Por fin me permito un suspiro de alivio.
—¿Algo más?
—Solo que los dos han escapado de su jurisdicción. Han salido de Estados Unidos. Según parece el FBI anda tras ellos en Canadá.
—¿En Canadá? ¿Qué puede tener el FBI contra ellos que los haya obligado a marcharse al Canadá?
—Eso fue lo que me dijeron.
Confundido pero aliviado, recuerdo la razón de haberla llamado y le cuento lo de Mariah y los fragmentos de bala. Meadows se echa a reír.
—¿Dónde está la gracia? —Miro el reloj, preocupado por mi hijo.
—Lo añadiré a la ficha.
—¿Qué ficha?
—El señor Corcoran me ordenó que abriera una ficha para asuntos como ese. Tenemos todas las cartas de todos los lunáticos, todos los mensajes aparecidos en Internet, todos los panfletos de los derechistas, todos los comentarios de los que llaman a las tertulias de la radio y la televisión con sus teorías acerca de la muerte de su padre. En una ficha francamente voluminosa, señor Garland. —Otra risita—. De hecho ya tenemos unas cuantas fotos de presuntas autopsias.
—¿Y qué es lo gracioso?
—Oh, bueno… Es que disponemos de un apartado lleno de mensajes electrónicos de su hermana. —Meadows baja la voz—. No me he atrevido a molestar al señor Corcoran con ellos.

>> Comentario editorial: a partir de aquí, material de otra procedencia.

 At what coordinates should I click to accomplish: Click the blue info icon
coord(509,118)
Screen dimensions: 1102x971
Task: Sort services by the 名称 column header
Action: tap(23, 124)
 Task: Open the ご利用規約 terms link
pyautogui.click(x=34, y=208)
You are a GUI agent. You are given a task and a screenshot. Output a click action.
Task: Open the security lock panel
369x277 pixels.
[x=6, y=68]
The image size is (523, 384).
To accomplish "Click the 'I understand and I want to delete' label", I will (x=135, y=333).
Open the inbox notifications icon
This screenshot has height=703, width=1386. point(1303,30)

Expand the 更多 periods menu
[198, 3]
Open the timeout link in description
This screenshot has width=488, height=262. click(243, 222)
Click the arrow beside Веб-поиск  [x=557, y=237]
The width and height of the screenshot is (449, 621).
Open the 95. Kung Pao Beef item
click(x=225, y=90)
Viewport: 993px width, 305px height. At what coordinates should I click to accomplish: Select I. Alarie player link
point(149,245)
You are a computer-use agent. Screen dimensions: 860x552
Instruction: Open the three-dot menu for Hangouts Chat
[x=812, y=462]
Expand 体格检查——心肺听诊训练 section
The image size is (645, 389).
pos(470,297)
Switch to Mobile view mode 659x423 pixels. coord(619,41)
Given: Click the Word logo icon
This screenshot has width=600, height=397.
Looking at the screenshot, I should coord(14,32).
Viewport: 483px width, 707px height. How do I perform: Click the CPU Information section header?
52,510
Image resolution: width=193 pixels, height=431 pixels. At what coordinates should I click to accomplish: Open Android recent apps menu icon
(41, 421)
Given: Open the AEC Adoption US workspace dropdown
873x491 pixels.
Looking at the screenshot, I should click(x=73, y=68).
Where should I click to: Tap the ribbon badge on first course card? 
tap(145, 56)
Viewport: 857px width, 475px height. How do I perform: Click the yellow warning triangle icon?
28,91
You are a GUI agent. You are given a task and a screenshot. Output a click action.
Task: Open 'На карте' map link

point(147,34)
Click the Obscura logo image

—¿Ma… Mariah se ha puesto en contacto con usted?
—¿Me creerá si le digo que unas dos veces por semana? —Otra carcajada, solo que en esta ocasión desprovista de humor—. Supongo que imagina que siendo la ahijada del señor Corcoran y todo eso… —Meadows deja las palabras en el aire y adopta un tono más serio—. Alguien debería hacer algo con ella, señor Garland. Mis amigos del Capitol me dicen que, si su hermana no deja de dar la lata…, su esposa no tendrá la más mínima oportunidad.